I was reminded of his observation last week while walking through the beautiful Fryton Wood near Hovingham.

My nostrils were charmed and assaulted in quick succession, first by the sweet and heady perfume of a late honeysuckle flower then, as I inhaled deeply to maximise the pleasure, I was hit by a sting in the tail.

Somewhere nearby (I never found out exactly where) a stinkhorn fungus was “ripe”, meaning that it had covered its surface with a spore-containing slime reeking of decaying flesh.

This concoction is irresistible to flies who cover themselves in the stuff then fly away, thus spreading the spores of the stinkhorn – clever, but not as nice as honeysuckle perfume.

Herr Suskind’s quote was referring to the relatively poor olfactory sense of humans, but in many areas of the natural world his statement is even more the case, especially in animals where smell is the dominant sense.

If someone were to ask us to name an animal with a good sense of smell, most would plump for our old friend the dog, and with good cause; the olfactory sense in the average domestic dog is about a hundred thousand times better than ours,

and in some breeds like the bloodhound, bred specifically for their sense of smell, several million times better.

No wild mammals in our neck of the woods come within a sniff of a dog’s performance, except foxes of course, but then they are very closely related. Even badgers and hedgehogs are only 800 times better than us.

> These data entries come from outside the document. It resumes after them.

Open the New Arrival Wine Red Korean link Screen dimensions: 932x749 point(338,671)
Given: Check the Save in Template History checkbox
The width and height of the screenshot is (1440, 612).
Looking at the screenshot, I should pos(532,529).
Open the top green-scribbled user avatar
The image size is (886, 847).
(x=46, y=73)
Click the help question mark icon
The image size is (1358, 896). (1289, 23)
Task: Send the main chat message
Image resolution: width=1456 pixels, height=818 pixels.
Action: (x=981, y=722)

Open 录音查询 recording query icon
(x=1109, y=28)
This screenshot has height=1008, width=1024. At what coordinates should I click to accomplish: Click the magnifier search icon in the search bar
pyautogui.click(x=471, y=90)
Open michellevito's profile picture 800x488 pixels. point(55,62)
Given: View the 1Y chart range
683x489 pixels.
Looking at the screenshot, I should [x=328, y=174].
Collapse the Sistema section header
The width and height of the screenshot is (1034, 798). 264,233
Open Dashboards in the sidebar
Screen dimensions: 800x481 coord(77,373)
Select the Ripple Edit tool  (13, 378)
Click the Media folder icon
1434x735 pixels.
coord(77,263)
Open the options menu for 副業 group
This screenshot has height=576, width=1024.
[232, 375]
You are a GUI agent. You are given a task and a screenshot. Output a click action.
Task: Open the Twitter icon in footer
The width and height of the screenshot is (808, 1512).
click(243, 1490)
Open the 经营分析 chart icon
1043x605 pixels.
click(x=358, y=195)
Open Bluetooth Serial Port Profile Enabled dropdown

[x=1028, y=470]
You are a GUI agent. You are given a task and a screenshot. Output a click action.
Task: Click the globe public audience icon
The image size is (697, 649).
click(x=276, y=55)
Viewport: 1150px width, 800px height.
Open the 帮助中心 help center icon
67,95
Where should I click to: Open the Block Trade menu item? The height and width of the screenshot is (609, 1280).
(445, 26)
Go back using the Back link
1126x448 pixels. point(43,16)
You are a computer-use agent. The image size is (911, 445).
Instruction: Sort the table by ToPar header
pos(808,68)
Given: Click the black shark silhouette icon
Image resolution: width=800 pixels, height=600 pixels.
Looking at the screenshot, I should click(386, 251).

There are two residents of Ryedale, though, that are challengers for the overall title; one is a fish and the other a humble moth. For years it was a mystery how salmon managed to find their way from the deep ocean back to the exact river tributary of their birth.

Recent research has revealed that they do it by smell and are able to detect home river chemicals in the water at a dilution of one part per 80 billion.

The first fish of the River Rye autumn run are probably doing it now as you read this, sniffing their way round Spurn Point and into the Humber estuary following heaven-knows what chemicals in the water.

For the next few weeks they will follow the trail upstream past Hull, and at every branch in the river will choose the water containing their magic chemical.

At Trent Falls our fish will turn right up the Ouse, rejecting the River Trent, patiently wait for the River Derwent barrage to open and allow them up to Malton and beyond.

Near Wykeham they will ignore the main flow and turn left into the River Rye then keep going until they reach the exact tributary they started life in as an egg – incredible.

We know exactly what chemical the male emperor moth gets very excited about, it’s decenyl methylbutanate, or essence of female emperor moth to you and me.

She releases this sex pheromone into the air over heather moors, such as those at Spaunton or Levisham, and he follows the trail from up to three miles away back to her.

To accomplish this amazing feat he requires some specialist equipment.

Moths don’t have internal noses ladened with nerve endings like us, but two super-sensitive external structures called antennae.

To increase their pheromone catching surface area these antennae have hundreds of small side branches giving them a feather-like appearance and enabling them to detect a single molecule of pheromone on the breeze – now that’s what I call a good sense of smell.